Despite reluctance of Assam Chief Minister, Tarun Gogoi to go for inquiry by the Central Bureau of Investigation (CBI) in Rupees one thousand crore scam of North Cachar Hills development fund, as demanded by the Opposition parties of the state, he had to bow down and decided to go for the same after getting advice from the Union Home Ministry. According to the news item published by The Week, the National Investigation Agency (NIA), had earlier suggested that since there were the evidences of nexus between the militants, politicians and government officials, the government should go for the probe by the CBI, but the chief minister did not agree to the suggestion. He repeatedly denied involvement of his ministers and tried to divert attention of the people asking probe into the earlier cases of decade ago during Asom Gana Parishad (AGP) regime. But he failed to convince the Union home ministry saying that his ministers’ name did not appear or mentioned in the NIA report submitted to the government.
On the state government’s decision to go for CBI inquiry into the financial irregularities, the Assam health minister and spokesperson Himanta Biswa Sarma said that the government was ready for a CBI inquiry, as it had nothing to hide and wanted the truth to prevail, but the chief minister wanted that the CBI probe to be preceded by the Comptroller and Auditor General (CAG) report, which would have the CBI inquiry as well. On the alleged involvement of seven ministers, including himself in the scam, he said that the NIA had clarified on The Week’s news story, ruling out involvement of any minister. He further added that the NIA has rebutted The Week report saying that the ‘ministers were not even investigated by it (NIA) and hence there was no question of naming any’.

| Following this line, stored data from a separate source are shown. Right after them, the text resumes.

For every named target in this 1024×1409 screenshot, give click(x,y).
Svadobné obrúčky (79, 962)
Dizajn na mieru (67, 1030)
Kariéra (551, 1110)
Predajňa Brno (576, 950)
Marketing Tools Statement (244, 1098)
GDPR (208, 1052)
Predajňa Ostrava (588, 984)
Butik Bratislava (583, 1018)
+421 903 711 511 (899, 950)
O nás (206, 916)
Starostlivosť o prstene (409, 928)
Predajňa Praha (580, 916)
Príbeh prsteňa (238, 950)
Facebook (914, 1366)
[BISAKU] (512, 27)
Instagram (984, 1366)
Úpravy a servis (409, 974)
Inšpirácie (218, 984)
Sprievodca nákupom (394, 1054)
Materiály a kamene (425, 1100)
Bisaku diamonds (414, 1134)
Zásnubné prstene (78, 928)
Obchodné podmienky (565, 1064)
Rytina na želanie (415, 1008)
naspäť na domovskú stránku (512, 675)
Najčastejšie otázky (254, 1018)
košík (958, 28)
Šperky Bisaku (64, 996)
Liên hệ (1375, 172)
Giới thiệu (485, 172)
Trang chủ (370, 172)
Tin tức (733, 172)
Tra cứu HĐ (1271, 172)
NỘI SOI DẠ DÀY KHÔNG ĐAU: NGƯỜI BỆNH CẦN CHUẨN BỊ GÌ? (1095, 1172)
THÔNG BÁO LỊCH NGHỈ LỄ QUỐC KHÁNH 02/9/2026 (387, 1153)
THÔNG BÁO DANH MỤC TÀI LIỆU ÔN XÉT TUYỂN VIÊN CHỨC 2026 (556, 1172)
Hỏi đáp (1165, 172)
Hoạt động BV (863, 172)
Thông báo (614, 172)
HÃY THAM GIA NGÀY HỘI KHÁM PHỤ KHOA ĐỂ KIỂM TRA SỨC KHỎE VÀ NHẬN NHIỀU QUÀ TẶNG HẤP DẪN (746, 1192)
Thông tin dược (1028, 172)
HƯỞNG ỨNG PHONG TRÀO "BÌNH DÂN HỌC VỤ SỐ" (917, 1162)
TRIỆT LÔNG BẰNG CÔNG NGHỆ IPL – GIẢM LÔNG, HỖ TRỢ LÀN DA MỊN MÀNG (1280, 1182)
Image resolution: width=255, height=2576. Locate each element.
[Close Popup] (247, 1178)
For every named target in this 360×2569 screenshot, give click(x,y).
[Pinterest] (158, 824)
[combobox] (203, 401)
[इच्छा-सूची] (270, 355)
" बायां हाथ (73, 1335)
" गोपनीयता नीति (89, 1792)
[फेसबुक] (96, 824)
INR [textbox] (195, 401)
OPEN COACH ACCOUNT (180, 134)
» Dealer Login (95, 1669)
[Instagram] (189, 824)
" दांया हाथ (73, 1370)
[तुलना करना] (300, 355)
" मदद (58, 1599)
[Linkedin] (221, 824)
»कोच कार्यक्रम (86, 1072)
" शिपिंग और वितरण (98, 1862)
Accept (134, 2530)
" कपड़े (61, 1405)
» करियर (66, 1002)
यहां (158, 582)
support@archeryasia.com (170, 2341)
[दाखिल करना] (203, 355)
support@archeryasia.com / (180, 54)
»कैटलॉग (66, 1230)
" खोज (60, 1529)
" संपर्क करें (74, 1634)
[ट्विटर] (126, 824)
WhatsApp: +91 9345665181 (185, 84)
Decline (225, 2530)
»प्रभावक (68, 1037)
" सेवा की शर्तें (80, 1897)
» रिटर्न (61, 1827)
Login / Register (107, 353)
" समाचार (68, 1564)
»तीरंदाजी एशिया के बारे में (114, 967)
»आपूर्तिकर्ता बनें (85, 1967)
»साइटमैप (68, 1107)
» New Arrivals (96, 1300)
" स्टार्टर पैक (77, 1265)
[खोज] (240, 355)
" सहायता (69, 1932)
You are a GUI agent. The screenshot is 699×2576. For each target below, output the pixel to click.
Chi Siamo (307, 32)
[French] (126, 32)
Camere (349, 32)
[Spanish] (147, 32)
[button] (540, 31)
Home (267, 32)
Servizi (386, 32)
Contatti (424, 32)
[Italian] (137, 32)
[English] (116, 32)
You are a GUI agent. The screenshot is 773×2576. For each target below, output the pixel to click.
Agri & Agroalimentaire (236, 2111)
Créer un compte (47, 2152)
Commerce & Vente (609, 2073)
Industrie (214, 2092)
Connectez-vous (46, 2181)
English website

The Week story on the issue has at one place mentioned that after finding the involvement of ministers in the scam, the NIA sought permission from the state government to examine such persons, which was denied. Under such circumstances the NIA could not proceed ahead and suggested the government to go for a CBI inquiry. Under such circumstances it was out of question for the NIA to name any person without questioning. Hence the report could not mention any name. It is just like a theft case in which a thief is not apprehended with booty, it does not mean that there was neither a theft nor a thief. The Week’s story does not seem to be so weak if thoroughly gone through it. There is something to put more embarrassment to the state government and the politicians.